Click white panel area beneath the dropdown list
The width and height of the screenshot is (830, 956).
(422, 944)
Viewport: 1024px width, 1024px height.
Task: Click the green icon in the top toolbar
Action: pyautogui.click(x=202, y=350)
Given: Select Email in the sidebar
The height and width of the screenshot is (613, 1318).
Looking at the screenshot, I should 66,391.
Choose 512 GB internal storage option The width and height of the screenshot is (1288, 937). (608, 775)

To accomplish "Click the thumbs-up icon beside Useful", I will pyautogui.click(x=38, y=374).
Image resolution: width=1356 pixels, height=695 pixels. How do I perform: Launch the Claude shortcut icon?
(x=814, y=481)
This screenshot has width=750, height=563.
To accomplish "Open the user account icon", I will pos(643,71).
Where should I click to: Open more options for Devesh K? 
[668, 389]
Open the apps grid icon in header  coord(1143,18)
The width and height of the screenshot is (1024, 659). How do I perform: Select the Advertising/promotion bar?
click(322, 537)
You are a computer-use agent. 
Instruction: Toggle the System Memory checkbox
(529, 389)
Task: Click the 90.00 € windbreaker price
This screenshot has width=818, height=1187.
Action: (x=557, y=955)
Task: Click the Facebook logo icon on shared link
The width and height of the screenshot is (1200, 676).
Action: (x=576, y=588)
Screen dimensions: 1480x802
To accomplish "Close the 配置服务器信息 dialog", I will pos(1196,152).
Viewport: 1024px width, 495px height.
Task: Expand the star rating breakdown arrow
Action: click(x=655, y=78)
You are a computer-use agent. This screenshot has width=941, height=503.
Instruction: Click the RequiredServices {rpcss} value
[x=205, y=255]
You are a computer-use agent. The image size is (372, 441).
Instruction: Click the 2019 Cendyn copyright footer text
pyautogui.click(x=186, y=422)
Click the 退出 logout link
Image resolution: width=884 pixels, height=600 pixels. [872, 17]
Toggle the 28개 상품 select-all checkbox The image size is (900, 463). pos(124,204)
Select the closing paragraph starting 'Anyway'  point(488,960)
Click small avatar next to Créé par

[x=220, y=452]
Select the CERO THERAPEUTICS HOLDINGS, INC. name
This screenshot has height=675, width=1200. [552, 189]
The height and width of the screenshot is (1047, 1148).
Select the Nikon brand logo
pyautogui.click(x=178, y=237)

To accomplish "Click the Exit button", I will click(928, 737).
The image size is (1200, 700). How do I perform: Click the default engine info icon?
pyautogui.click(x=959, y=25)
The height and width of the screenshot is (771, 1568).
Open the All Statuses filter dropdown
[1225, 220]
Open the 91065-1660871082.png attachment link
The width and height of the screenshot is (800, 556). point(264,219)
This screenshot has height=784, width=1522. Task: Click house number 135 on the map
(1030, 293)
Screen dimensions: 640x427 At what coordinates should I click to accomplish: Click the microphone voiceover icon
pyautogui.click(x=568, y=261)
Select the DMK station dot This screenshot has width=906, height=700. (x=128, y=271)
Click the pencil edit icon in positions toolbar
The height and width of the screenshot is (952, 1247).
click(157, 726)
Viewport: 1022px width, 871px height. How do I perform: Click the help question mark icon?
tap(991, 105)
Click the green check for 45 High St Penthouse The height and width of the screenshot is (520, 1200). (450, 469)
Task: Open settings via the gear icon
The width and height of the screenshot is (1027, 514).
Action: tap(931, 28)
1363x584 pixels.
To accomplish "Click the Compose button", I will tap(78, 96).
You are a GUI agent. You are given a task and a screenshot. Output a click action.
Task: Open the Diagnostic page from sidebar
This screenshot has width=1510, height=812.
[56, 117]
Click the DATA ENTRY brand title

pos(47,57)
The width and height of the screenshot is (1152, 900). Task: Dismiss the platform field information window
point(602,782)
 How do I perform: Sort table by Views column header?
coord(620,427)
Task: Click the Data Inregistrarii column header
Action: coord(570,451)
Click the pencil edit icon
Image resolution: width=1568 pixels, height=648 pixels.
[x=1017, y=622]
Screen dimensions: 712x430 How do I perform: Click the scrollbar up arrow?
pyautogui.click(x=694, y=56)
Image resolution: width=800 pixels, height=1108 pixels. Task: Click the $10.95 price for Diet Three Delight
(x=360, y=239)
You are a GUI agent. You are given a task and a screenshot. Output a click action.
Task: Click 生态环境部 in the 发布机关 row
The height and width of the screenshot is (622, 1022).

★ ★ ★ ★ ★ ★ ★

- PROBLEM TO SOLVE: Extract from the records above the lines from the one containing "Select the DMK" to the one containing "Task: Open the Diagnostic page from sidebar", both lines included, exactly as they appear and with nothing else.

- REPLY:
Select the DMK station dot This screenshot has width=906, height=700. (x=128, y=271)
Click the pencil edit icon in positions toolbar
The height and width of the screenshot is (952, 1247).
click(157, 726)
Viewport: 1022px width, 871px height. How do I perform: Click the help question mark icon?
tap(991, 105)
Click the green check for 45 High St Penthouse The height and width of the screenshot is (520, 1200). (450, 469)
Task: Open settings via the gear icon
The width and height of the screenshot is (1027, 514).
Action: tap(931, 28)
1363x584 pixels.
To accomplish "Click the Compose button", I will tap(78, 96).
You are a GUI agent. You are given a task and a screenshot. Output a click action.
Task: Open the Diagnostic page from sidebar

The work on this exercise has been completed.